• **EXERCISE DATA**:
──────

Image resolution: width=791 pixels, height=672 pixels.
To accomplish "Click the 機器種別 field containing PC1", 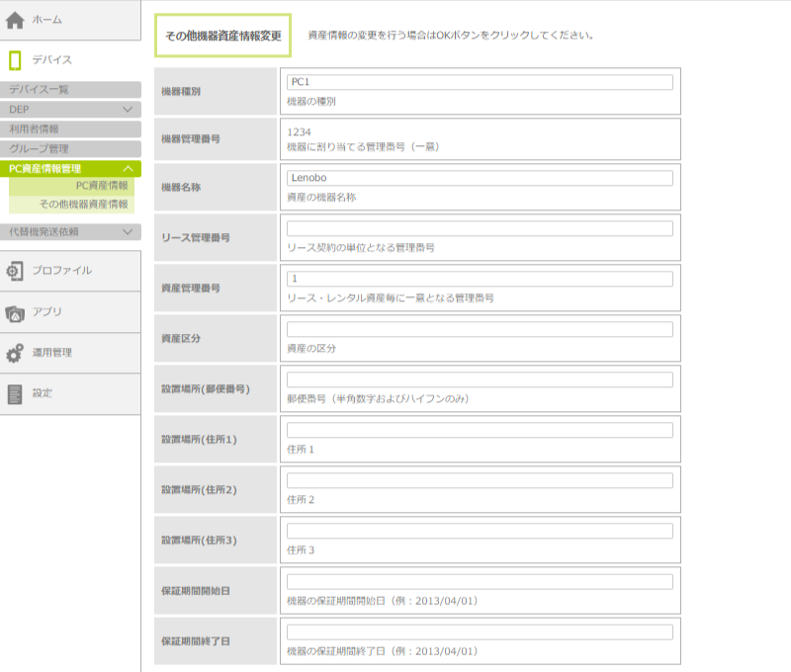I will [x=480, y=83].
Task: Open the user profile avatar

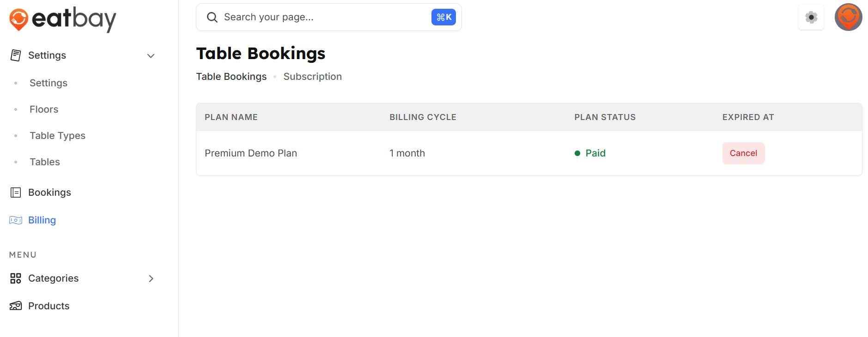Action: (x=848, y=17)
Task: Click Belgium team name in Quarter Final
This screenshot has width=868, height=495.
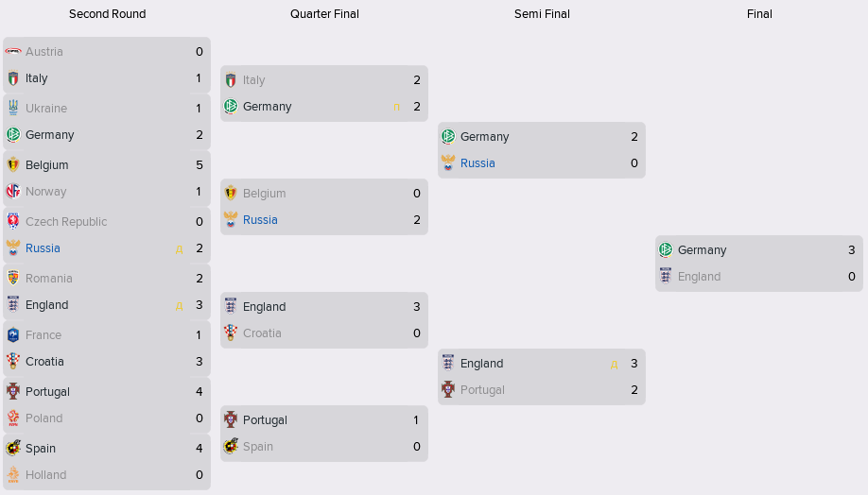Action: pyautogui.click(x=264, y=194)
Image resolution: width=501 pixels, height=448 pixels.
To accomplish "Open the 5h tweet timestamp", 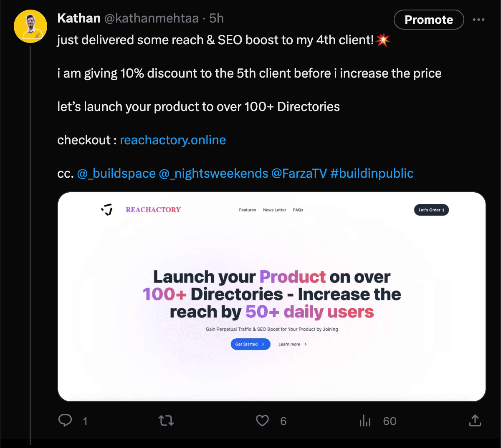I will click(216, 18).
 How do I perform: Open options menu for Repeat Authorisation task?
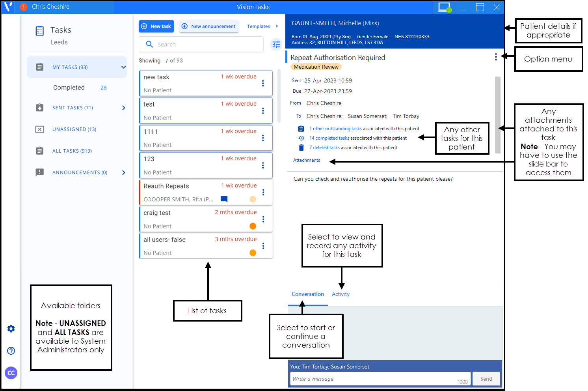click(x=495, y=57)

──────

• **YOUR OBJECTIVE**: Show me all lines in the records that contain "resolution".

• **RESPONSE BOX**:
Image resolution: width=791 pixels, height=672 pixels.
Image resolution: width=501 pixels, height=448 pixels.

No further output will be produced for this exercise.